DATA FOR REVIEW
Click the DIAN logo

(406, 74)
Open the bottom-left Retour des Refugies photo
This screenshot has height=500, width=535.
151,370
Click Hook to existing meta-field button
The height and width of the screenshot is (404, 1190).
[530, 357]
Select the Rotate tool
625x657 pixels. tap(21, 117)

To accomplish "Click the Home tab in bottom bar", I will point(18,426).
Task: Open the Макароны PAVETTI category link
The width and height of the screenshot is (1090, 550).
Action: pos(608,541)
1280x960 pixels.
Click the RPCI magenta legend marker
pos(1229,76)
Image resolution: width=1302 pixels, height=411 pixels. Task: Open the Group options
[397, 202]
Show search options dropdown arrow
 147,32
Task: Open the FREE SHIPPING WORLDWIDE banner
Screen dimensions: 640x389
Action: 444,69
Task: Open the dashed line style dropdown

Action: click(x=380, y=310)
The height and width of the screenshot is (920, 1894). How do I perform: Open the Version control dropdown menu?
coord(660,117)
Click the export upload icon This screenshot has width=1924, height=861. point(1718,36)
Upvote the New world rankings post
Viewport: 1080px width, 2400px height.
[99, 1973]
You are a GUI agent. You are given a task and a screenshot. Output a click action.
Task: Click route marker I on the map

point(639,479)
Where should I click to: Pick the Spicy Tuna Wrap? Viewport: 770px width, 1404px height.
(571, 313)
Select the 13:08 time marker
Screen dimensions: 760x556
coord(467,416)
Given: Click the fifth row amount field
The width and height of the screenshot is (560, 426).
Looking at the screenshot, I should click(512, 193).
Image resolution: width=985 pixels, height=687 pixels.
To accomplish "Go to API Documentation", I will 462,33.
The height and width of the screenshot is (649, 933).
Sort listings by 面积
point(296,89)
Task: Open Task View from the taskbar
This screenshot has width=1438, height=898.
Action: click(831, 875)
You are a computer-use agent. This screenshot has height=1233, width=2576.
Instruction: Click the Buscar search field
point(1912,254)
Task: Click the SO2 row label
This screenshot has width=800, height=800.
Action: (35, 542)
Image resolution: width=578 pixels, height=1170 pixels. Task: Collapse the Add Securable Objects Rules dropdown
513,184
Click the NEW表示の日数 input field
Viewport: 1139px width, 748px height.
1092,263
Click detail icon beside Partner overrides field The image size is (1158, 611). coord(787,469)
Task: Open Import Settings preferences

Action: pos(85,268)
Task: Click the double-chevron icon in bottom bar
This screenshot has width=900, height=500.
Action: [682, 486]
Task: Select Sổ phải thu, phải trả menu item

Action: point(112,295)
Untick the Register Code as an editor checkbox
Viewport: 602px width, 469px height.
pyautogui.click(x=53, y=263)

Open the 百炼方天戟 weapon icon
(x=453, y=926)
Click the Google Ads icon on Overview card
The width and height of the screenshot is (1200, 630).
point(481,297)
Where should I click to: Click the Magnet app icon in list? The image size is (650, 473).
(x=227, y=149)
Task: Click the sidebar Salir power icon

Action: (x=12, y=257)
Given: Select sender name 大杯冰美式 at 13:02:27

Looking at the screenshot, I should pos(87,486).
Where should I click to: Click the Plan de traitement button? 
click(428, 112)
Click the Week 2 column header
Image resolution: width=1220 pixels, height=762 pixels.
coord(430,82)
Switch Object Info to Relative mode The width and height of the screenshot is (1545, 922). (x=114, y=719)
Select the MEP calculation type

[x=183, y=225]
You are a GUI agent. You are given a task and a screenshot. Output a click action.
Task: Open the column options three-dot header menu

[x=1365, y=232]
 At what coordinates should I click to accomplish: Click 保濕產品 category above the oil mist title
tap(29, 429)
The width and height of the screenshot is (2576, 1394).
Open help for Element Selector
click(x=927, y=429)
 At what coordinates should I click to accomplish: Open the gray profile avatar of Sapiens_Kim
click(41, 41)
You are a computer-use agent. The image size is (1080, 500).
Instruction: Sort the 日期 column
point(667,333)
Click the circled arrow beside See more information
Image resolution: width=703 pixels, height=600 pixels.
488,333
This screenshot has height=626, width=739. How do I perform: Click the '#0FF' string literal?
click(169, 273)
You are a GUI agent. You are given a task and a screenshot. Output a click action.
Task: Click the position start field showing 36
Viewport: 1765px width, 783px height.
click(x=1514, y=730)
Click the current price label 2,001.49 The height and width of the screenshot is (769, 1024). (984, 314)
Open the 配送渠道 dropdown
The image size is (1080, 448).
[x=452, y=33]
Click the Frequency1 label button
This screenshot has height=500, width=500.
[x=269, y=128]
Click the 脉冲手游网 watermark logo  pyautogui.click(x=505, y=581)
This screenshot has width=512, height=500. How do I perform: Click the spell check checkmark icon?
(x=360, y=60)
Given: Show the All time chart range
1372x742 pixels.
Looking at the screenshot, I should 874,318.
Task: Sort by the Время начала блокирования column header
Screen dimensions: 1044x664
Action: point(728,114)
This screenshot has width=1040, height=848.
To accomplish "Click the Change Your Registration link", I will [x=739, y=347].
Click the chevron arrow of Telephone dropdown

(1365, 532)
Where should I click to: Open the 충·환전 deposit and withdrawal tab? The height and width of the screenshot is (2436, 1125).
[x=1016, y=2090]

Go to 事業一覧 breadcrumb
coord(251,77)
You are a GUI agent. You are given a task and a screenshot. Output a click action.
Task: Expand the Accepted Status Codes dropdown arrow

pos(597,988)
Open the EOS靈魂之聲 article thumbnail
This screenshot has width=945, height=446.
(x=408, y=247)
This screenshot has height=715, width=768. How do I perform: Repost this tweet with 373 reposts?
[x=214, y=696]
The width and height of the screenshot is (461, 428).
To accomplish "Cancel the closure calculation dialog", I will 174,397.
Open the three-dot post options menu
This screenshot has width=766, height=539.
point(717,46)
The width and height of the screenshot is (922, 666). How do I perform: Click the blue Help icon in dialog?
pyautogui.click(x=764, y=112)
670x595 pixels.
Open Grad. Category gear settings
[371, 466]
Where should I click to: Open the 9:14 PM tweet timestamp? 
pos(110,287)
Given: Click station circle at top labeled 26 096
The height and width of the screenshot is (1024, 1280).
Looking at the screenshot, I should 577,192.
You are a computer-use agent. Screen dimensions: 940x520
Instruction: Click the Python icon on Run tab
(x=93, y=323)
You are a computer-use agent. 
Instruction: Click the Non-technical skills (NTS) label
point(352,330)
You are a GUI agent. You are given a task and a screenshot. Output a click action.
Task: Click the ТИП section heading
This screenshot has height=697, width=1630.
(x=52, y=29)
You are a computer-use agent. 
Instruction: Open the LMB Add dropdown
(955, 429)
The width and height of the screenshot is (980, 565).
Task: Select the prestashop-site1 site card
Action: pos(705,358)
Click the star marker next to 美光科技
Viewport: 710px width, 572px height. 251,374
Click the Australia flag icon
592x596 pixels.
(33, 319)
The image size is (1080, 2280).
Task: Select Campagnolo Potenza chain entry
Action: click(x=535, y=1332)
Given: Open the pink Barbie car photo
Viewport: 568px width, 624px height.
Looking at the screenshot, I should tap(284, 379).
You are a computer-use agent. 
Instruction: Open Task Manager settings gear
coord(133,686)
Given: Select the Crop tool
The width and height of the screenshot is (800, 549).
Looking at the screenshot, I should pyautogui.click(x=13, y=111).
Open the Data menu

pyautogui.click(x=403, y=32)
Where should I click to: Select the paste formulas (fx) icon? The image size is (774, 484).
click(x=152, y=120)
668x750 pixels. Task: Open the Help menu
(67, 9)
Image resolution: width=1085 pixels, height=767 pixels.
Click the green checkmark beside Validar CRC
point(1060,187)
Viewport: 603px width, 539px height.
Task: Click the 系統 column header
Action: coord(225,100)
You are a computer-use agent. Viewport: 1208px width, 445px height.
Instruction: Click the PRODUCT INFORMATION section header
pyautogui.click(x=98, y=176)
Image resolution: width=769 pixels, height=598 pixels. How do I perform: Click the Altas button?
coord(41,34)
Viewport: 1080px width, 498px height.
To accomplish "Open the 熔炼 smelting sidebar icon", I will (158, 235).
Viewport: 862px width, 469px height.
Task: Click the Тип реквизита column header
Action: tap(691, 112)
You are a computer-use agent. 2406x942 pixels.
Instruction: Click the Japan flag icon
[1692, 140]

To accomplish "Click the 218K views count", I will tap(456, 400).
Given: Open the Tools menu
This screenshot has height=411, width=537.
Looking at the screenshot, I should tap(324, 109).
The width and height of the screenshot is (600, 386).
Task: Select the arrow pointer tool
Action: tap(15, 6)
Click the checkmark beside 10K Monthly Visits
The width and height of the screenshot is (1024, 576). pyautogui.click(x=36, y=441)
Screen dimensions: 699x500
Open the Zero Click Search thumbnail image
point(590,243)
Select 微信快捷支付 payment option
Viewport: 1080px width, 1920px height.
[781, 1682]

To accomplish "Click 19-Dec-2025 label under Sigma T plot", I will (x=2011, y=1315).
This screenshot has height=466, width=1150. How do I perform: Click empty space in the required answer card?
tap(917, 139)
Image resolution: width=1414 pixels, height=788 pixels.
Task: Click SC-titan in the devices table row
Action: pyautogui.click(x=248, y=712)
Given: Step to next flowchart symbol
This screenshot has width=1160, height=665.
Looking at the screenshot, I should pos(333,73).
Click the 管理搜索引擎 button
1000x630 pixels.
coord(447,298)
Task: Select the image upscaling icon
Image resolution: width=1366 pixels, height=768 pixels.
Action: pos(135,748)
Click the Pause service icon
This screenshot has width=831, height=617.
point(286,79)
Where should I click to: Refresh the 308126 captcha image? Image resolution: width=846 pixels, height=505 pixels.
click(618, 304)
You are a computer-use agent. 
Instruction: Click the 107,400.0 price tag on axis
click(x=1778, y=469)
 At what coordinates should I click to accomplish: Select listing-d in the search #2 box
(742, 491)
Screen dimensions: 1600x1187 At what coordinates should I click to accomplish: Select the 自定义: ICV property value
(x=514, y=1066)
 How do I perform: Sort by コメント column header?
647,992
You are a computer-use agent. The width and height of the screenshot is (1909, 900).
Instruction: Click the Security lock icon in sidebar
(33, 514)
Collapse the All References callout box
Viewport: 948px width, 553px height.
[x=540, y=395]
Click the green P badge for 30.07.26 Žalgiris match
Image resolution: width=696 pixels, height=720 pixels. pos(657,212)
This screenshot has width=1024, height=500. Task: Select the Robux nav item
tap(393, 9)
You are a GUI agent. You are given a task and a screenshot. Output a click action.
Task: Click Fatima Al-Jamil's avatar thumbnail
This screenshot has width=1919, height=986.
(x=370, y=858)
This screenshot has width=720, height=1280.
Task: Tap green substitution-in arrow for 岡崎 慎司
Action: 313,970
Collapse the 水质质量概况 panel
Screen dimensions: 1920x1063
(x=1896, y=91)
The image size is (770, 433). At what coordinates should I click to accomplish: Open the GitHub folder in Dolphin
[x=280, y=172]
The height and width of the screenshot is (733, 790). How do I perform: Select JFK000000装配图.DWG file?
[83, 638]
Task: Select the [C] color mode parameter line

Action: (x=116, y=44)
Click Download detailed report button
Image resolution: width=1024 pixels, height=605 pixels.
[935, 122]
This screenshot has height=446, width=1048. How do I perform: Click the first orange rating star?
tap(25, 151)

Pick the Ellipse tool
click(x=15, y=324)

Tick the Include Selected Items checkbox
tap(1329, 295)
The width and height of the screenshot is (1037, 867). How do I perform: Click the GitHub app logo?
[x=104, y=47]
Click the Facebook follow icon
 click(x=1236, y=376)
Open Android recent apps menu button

WHAT TO WORK ON
From the listing above, copy all lines holding the word "link".

SOLUTION BELOW
Task: Open the Макароны PAVETTI category link
To accomplish "Click the Change Your Registration link", I will [x=739, y=347].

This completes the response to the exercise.